Exercise:
Render the records from the line containing "Click the word CONFIDENTIAL" through the line containing "Select the link", both included, as a Markdown table with the columns Row and Record. Number each row, skip blank lines, and include no other records.

Supplied material:
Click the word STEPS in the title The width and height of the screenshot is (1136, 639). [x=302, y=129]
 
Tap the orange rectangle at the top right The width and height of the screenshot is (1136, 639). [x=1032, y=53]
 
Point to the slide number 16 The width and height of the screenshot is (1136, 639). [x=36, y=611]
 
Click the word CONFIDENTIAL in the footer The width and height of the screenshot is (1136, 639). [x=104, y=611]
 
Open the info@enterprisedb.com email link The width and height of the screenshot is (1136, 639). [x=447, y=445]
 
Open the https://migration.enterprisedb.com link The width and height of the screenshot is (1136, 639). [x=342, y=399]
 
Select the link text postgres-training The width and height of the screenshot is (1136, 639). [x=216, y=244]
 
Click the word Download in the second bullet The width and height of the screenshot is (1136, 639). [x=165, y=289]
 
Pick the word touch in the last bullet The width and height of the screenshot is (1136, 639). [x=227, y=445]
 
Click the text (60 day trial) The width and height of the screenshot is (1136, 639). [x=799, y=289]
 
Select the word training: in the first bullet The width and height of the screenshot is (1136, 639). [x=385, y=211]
* * *
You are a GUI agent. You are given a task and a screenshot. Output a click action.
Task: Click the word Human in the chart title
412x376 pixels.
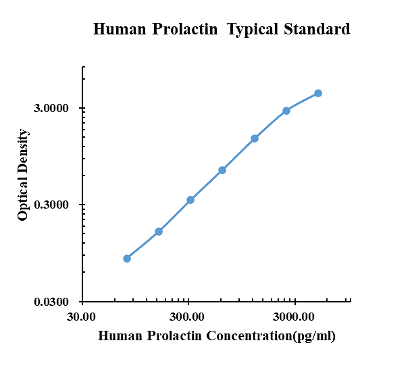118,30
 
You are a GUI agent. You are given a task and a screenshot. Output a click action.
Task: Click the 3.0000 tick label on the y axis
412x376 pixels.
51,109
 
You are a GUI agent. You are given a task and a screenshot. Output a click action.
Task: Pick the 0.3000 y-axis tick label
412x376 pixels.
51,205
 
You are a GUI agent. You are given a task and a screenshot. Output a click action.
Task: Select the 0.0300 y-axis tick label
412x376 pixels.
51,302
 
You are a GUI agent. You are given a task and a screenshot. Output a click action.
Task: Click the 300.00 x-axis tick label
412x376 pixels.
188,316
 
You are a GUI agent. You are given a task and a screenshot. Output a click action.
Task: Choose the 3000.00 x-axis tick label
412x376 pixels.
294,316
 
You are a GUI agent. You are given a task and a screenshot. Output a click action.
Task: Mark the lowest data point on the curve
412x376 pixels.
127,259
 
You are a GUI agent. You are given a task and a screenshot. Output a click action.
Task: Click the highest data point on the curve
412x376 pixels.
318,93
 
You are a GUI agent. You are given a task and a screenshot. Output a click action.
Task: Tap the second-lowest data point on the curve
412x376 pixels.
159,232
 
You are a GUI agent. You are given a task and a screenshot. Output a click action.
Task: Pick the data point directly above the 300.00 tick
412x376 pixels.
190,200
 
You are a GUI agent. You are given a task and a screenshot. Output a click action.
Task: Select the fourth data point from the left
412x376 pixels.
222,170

Task result:
| Row | Record |
|---|---|
| 1 | Click the word CONFIDENTIAL in the footer The width and height of the screenshot is (1136, 639). [x=104, y=611] |
| 2 | Open the info@enterprisedb.com email link The width and height of the screenshot is (1136, 639). [x=447, y=445] |
| 3 | Open the https://migration.enterprisedb.com link The width and height of the screenshot is (1136, 639). [x=342, y=399] |
| 4 | Select the link text postgres-training The width and height of the screenshot is (1136, 639). [x=216, y=244] |